Requirement. For this exercise, output the line holding "Viewport: 1400px width, 858px height." and all subsequent lines of the entries below, unchanged, up to and including the last.

Material provided.
..............................

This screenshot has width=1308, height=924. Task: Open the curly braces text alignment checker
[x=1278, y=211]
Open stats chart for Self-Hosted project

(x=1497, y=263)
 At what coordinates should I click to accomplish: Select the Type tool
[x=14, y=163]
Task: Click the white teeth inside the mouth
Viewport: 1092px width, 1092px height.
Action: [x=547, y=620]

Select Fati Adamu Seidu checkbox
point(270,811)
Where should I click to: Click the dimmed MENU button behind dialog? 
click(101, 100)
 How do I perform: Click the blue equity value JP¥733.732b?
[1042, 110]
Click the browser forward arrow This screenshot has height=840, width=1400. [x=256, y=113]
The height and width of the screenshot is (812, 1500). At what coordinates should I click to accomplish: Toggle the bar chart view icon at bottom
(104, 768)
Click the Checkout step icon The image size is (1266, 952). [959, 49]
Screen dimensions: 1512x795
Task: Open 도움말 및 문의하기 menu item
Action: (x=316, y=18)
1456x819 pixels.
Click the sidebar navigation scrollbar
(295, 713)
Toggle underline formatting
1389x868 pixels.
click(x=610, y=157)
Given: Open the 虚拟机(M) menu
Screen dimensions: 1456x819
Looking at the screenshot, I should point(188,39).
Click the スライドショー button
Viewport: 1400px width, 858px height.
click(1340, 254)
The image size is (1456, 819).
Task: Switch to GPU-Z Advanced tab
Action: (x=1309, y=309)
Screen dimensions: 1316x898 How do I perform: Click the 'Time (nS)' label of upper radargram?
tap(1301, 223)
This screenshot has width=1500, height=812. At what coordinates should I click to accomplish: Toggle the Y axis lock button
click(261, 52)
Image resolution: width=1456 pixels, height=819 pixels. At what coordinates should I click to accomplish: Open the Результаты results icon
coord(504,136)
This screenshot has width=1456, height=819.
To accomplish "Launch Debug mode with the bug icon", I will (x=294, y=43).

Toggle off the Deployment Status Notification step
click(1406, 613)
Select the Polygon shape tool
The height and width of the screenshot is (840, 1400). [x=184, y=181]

..............................

Task response.
Viewport: 1400px width, 858px height.
click(1340, 254)
The image size is (1456, 819).
Task: Switch to GPU-Z Advanced tab
Action: (x=1309, y=309)
Screen dimensions: 1316x898 How do I perform: Click the 'Time (nS)' label of upper radargram?
tap(1301, 223)
This screenshot has width=1500, height=812. At what coordinates should I click to accomplish: Toggle the Y axis lock button
click(261, 52)
Image resolution: width=1456 pixels, height=819 pixels. At what coordinates should I click to accomplish: Open the Результаты results icon
coord(504,136)
This screenshot has width=1456, height=819.
To accomplish "Launch Debug mode with the bug icon", I will (x=294, y=43).

Toggle off the Deployment Status Notification step
click(1406, 613)
Select the Polygon shape tool
The height and width of the screenshot is (840, 1400). [x=184, y=181]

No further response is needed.